READING PASSAGE
--- START ---

Earth Day And ESG: The Stakeholder View Of Top Firms

Earth Day and Earth Week in 2022 are starkly different from the annual holiday in past decades: this is no time to simply plant a tree, pick up some roadside trash, and call it a day.

  • 21 April 2022
  • FactSet

Earth Day and Earth Week in 2022 are starkly different from the annual holiday in past decades: this is no time to simply plant a tree, pick up some roadside trash, and call it a day.

Investors today must focus on climate and environmental risk as the U.S. Securities and Exchange Commission (SEC) pushes for mandated carbon footprint disclosures. At the same time, risks to corporations mapped out by the Task Force on Climate-related Financial Disclosures (TCFD), including reputational, legal, and policy risk, are increasingly in focus.

Beyond climate, though, investors can’t assess corporate performance on biodiversity and ecological issues solely through a self-reported corporate social responsibility (CSR) report. Corporate behavior, both positive and negative, is tracked by Truvalue Labs, a FactSet company, by analyzing stakeholder conversations from newspapers, trade journals, and non-governmental organizations (NGOs).

--- END ---

INFORMATION PROVIDED
--- START ---

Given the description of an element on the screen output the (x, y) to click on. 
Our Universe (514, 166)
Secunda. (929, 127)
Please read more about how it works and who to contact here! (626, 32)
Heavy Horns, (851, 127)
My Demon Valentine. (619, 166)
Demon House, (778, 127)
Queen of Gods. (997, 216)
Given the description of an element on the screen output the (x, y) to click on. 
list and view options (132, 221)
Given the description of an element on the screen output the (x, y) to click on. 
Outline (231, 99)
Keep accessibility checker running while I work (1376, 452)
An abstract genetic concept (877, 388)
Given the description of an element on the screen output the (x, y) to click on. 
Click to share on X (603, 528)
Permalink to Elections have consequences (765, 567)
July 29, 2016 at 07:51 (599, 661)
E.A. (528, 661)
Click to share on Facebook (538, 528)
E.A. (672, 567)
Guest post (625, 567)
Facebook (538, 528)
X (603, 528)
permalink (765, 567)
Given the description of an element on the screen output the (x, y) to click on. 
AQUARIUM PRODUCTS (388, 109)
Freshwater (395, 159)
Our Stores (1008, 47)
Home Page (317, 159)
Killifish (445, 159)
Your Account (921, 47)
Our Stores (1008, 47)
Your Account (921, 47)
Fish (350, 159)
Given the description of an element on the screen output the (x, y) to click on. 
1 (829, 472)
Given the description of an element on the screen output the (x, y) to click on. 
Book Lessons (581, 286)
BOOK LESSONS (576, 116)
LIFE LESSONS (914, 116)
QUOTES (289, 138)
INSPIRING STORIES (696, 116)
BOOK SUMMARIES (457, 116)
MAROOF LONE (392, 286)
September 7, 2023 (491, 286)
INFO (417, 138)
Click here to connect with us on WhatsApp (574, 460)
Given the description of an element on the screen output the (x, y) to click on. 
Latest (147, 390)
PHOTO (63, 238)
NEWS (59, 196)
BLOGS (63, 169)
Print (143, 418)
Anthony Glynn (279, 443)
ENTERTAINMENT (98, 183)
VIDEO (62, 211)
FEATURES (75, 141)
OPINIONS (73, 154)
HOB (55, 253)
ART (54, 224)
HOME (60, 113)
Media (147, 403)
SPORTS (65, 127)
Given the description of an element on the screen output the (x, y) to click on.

--- END ---

Print out the Earth Day and ESG text above in full, word for word.

Earth Day And ESG: The Stakeholder View Of Top Firms

Earth Day and Earth Week in 2022 are starkly different from the annual holiday in past decades: this is no time to simply plant a tree, pick up some roadside trash, and call it a day.

  • 21 April 2022
  • FactSet

Earth Day and Earth Week in 2022 are starkly different from the annual holiday in past decades: this is no time to simply plant a tree, pick up some roadside trash, and call it a day.

Investors today must focus on climate and environmental risk as the U.S. Securities and Exchange Commission (SEC) pushes for mandated carbon footprint disclosures. At the same time, risks to corporations mapped out by the Task Force on Climate-related Financial Disclosures (TCFD), including reputational, legal, and policy risk, are increasingly in focus.

Beyond climate, though, investors can’t assess corporate performance on biodiversity and ecological issues solely through a self-reported corporate social responsibility (CSR) report. Corporate behavior, both positive and negative, is tracked by Truvalue Labs, a FactSet company, by analyzing stakeholder conversations from newspapers, trade journals, and non-governmental organizations (NGOs).